Yes all political junkies dream of the brokered convention. It would be exciting!! But I started to think about how the news media would deal with such a thing if it were necessary. The primaries are early. The convention is in August. Between the primaries and the convention the bobblehead discussion would be unbearable. I don’t know how the campaigns themselves would deal with it. They couldn’t go dark, but they couldn’t campaign as the presumptive nominee either. There’d be calls and pressures from various quarters for one of the candidates to “do the honorable thing” and bow out for the sake of the party, or Tim Russert’s Nantucket vacation, or whatever.
Aside from the last part about Tim Russert’s vacation plans, which is obvious snark, this is a highly substantive statement from Teh Atrios. How will all three of the substantive candidates currently in the Democratic side of the race remain until a brokered August convention can sort things out? Can fundraising from the left maintain three mostly-idle campaigns at the national level at the same time while we wait to see what will happen in Denver? And if they do maintain that level of life-support, will any of them be able to start that mad, pell-mell sprint for November 4th at the sound of the cannon? All of these are important questions that we must ask ourselves, the party as a whole.
(And all of them are very good questions that could just as easily apply to the GOP side of the bracket this year, judging by my own personal (and probably amateurish) pre-primary analysis of both Florida and Terminal Tuesday when neither McCain or Romney can pull far enough ahead to keep the other down, much less force Huckabee out of the race. That’s just a prediction, and will not factor further into this post.)
Yet his next post, not ninety minutes later, puts a completely different spin to this line of thinking. And not one to the benefit of Teh Atrios, either.
The existence of multiple candidates in the Democratic primary race means that the party is hopelessly splintered.
As a moderate in this party, I read this as saying the following:
Shut up. Because you’re not picking my candidate, you’re sinking us all. Take MY hand, Luke!

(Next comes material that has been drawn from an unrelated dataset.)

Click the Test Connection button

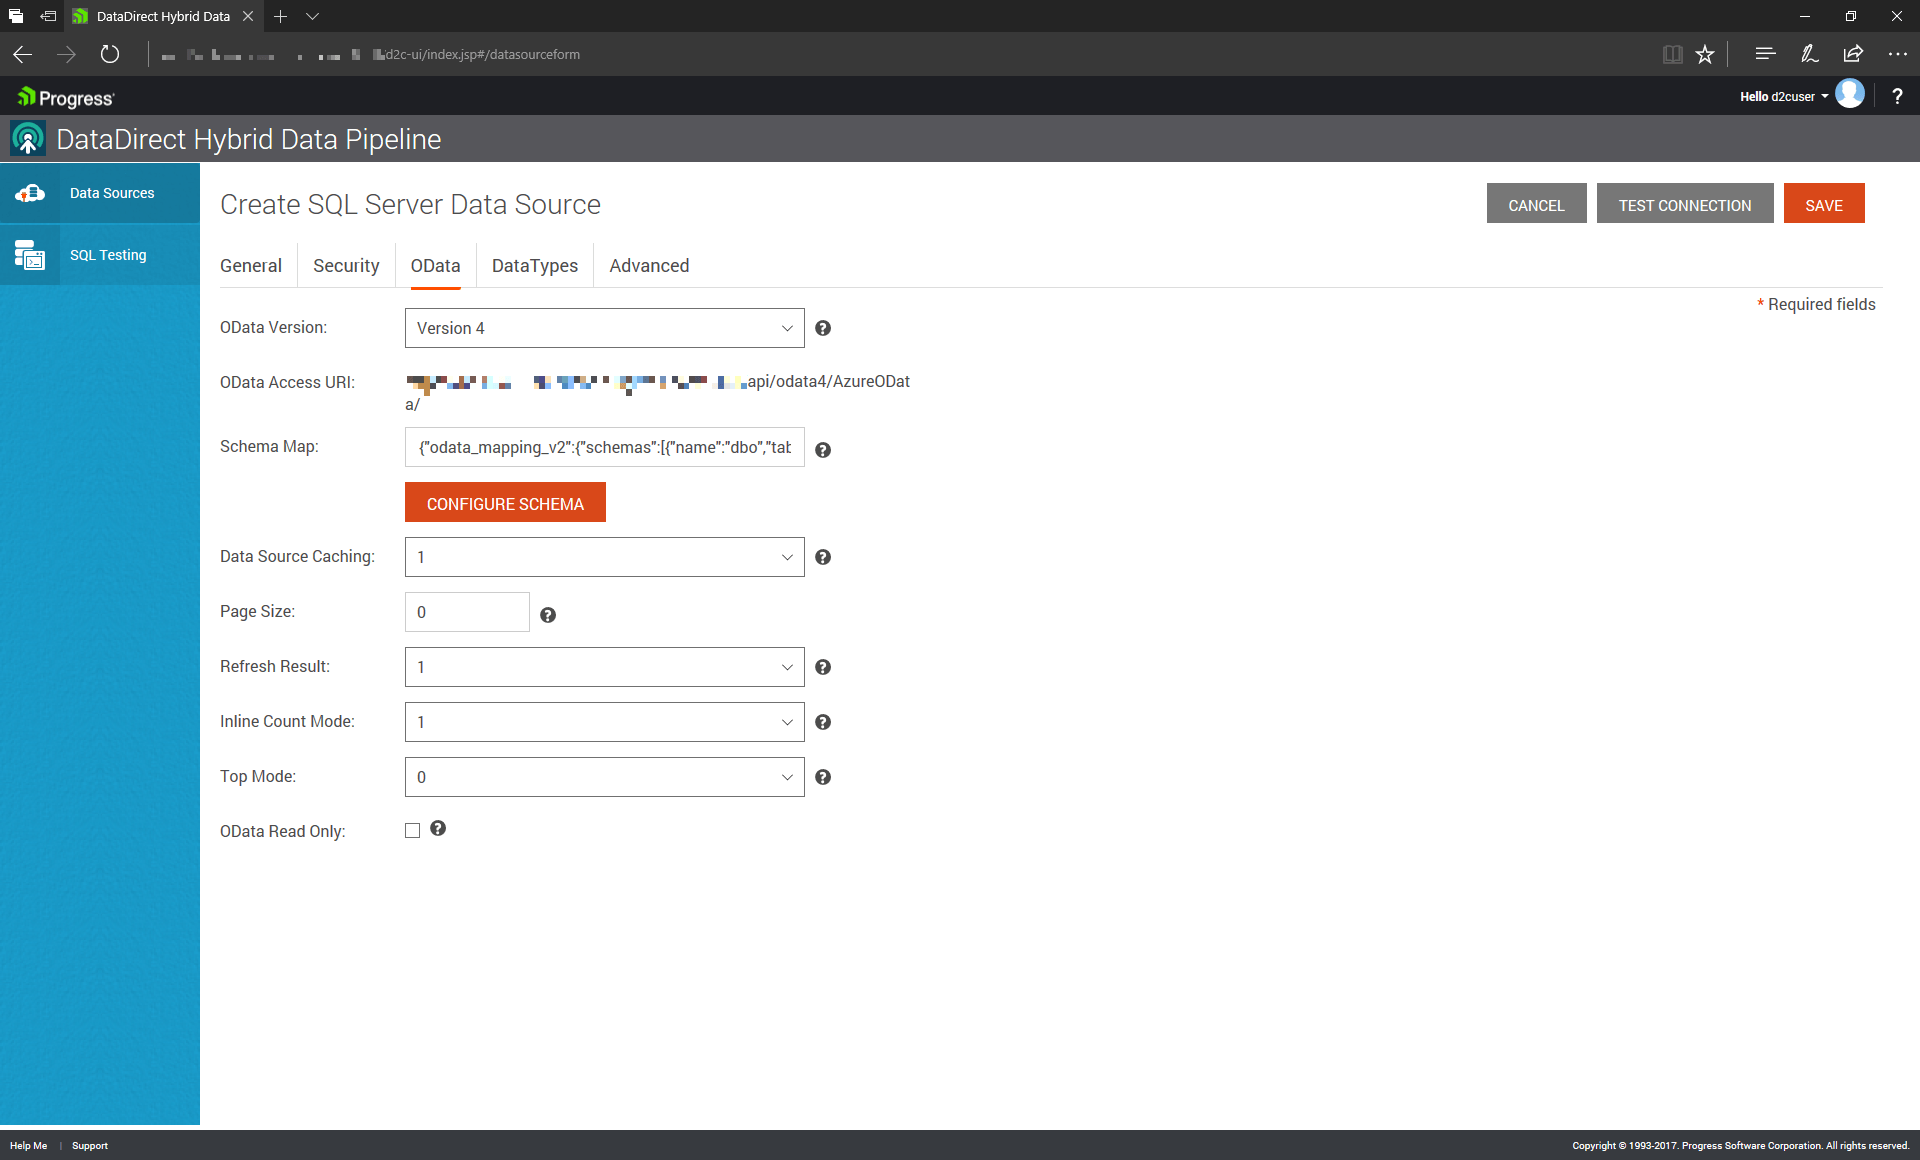(x=1685, y=204)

Suddenly I am reminded of what was happening in the Connecticut Senate primary in 2006 between Joe Lieberman and Ned Lamont, when the party really WAS hopelessly splintered. An incumbent Senator lost the primary, yet remained in the race and eventually recaptured his seat. So the question is: why did the party splinter in Connecticut?
Of course, the answer could never be that out-of-state activists like Duncan Black himself, as joined by Jane Hamsher, Markos Moulitsas, and their attendant casts of thousands simply loathed and despised Joe Lieberman and everything he did and said. The answer could never be that they would attempt anything in their power to influence the election of a Senator not in their state. The answer could never be that, without their constant and unwavering support, Ned Lamont would not have defeated Lieberman in the primaries in the first place. The answer could never be that they themselves designed the blueprint for the hopeless splintering of our party when they scribed a bright dividing line, between the moderate wing and the progressive wing, that none shall pass without suffering near-permanent damage to their political careers.
And now I see Duncan Black himself sitting there, bemoaning the fact that the party is “hopelessly splintered”. (Insert prima donna-ish back-of-hand-to-forehead Oh Whatever Shall We Do! pose here.) And I hear this suggestion in the back of my head, one that he wants the rest of us to simply ignore our own decisions and throw ourselves behind the Clinton44 campaign, which he supports with all his heart and body and soul. And all of this simply so that we present a united front in the fall.
Pardon me whilst I call shenanigans here. I’d call something stronger, but all the cow pastures in Wisconsin wouldn’t hold enough of it to add up to the sheer amount of what I’d really prefer to call.
I have seen the dangers of letting the loudest sections of a political party have their way while ignoring the rest. With the GOP, it gave us the rise of religious conservatism. With the Democrats, it is giving us the rise of progressive liberalism. With both, those whose politics are in the middle are effectively disenfranchised and removed from the political process. And from both sides comes great damage to this country’s political structure.
My response is simple. Do not allow anyone, regardless of who or why or where or when or how, tell you who should or must or need receive your vote. Your vote is yours, and yours alone, to cast for whomsoever and whatsoever you so freely decide. No one is allowed to take that away from you. You should not allow them to even passively take it from you, such as by following the advice of a divisive pundit like Duncan Black by voting their way at their own fervent insistence.
If you want to vote for Hillary, then please do so. If you want to vote for Barack, then please do so. If you want to vote for John, then please do so. If you want to vote for Mike Gravel, then please do so. But let it be because you so desire and not because some bobblehead, whether the televised or the virtual variations of the species, told you to vote for Candidate X rather than Candidate Y.
For when you allow someone to choose your vote for you, you allow yourself to fall victim to the most dangerous form of disenfranchisement around: the passive surrender of your vote to a third party.
The concept that an individuals’ personal choice is what truly matters is the philosophical heart of a Democracy. Without it, a Democrat might as well be a Republican.